(Exercise instructions): Add 43 to every coordinate in the answers across the part of the material that opens with the line containing "Task: Click the 必須 badge beside 差出人・送信者名" and closes with the end of the material, including both ends. Write that part out again in full, with the requests, and leave the pictures out.

(Material):
— start —

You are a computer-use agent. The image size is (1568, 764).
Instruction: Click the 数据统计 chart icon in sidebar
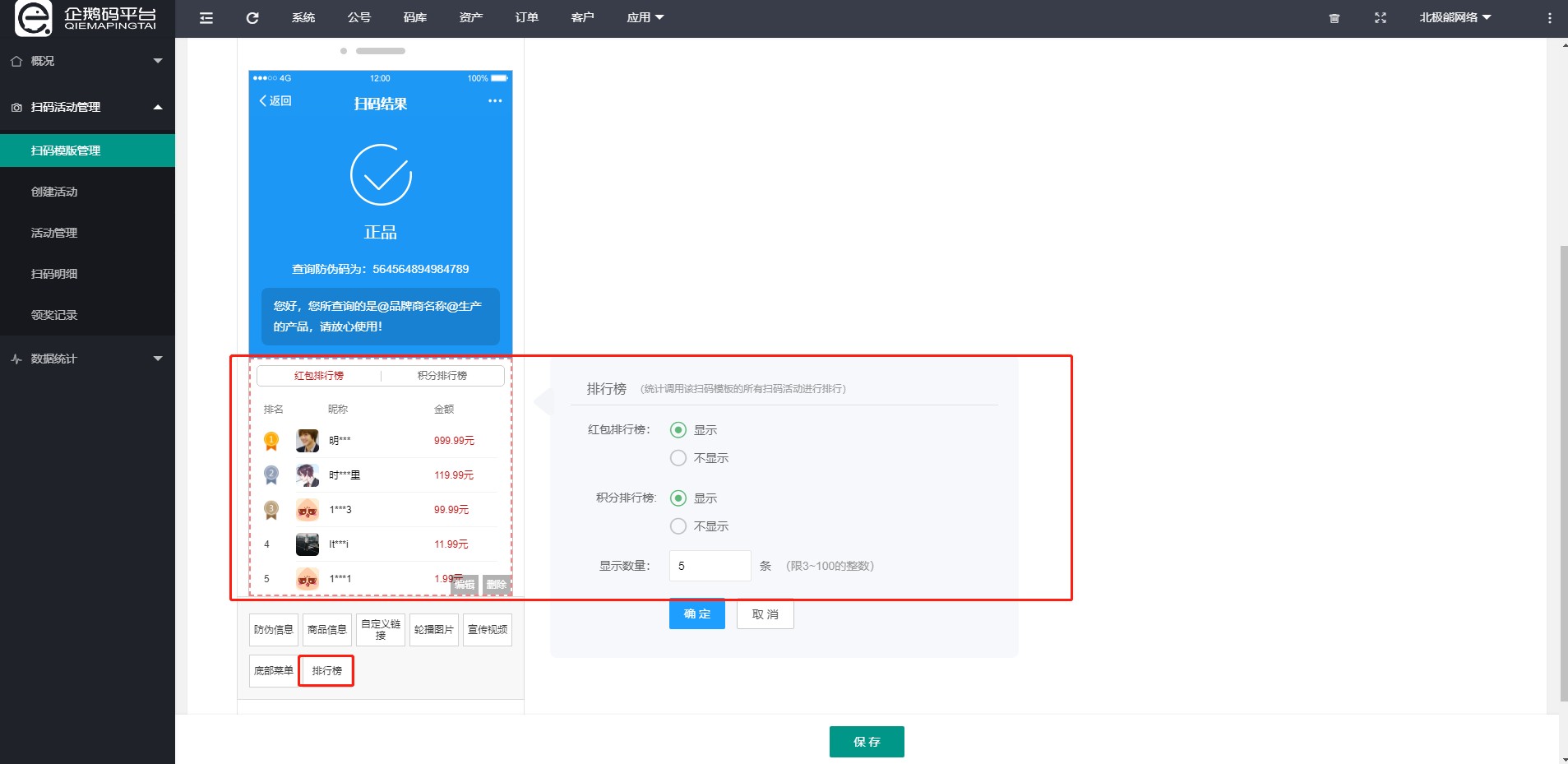click(x=16, y=359)
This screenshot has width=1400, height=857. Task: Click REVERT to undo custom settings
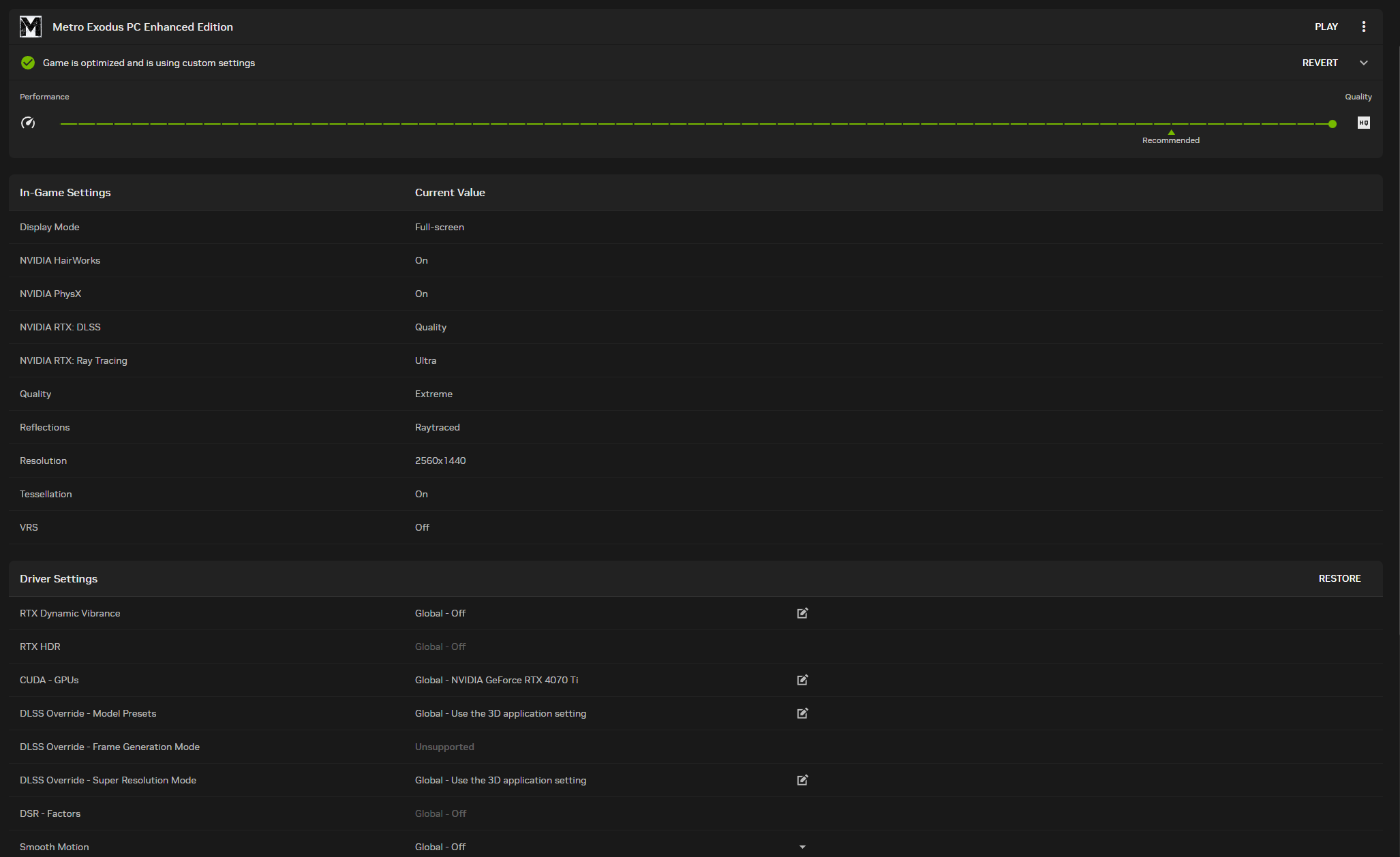pos(1320,63)
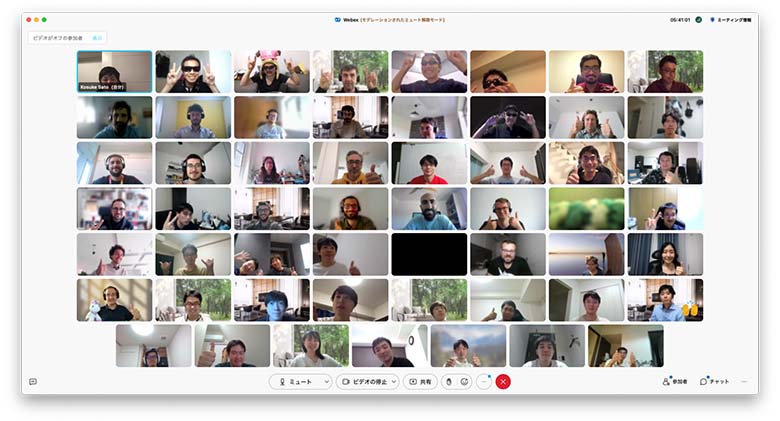Open the チャット chat panel
Viewport: 780px width, 421px height.
(714, 381)
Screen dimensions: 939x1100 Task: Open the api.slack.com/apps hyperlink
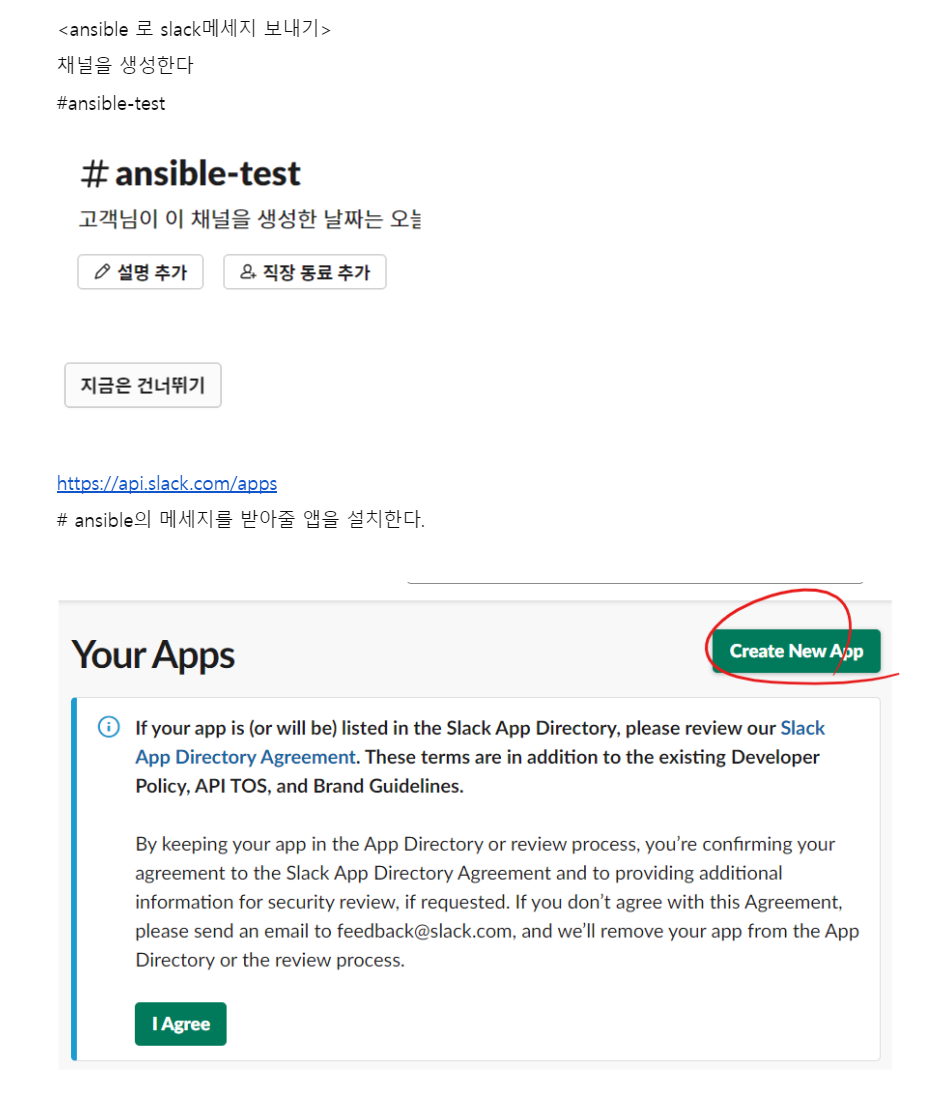[x=167, y=483]
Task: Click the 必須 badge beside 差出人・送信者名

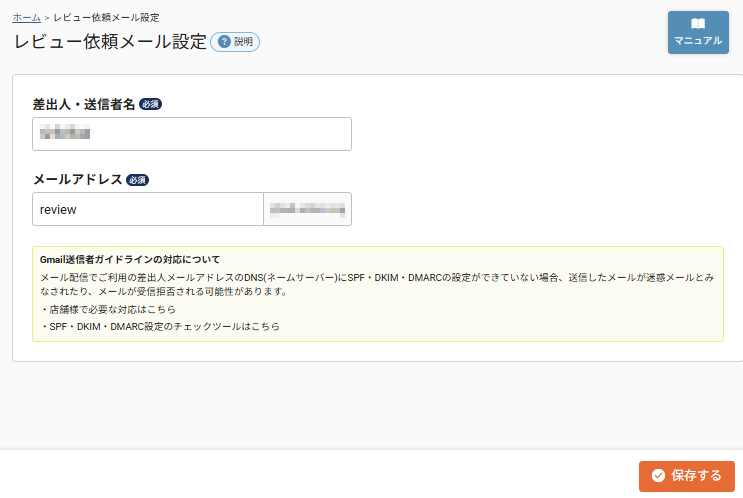Action: click(x=150, y=104)
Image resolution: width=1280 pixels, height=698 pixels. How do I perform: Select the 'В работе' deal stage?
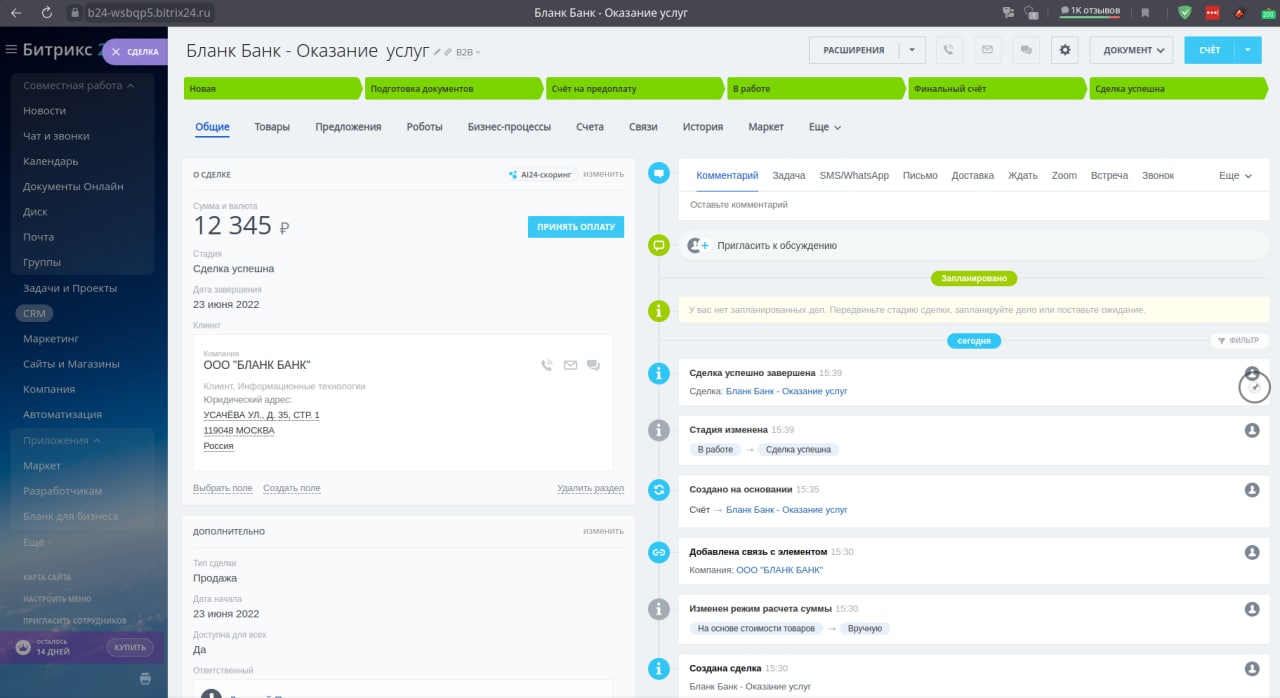[x=814, y=89]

— end —

(Answer to the exercise):
Task: Click the 必須 badge beside 差出人・送信者名

Action: click(x=193, y=147)
Image resolution: width=1280 pixels, height=698 pixels. How do I perform: Select the 'В работе' deal stage?
[x=857, y=132]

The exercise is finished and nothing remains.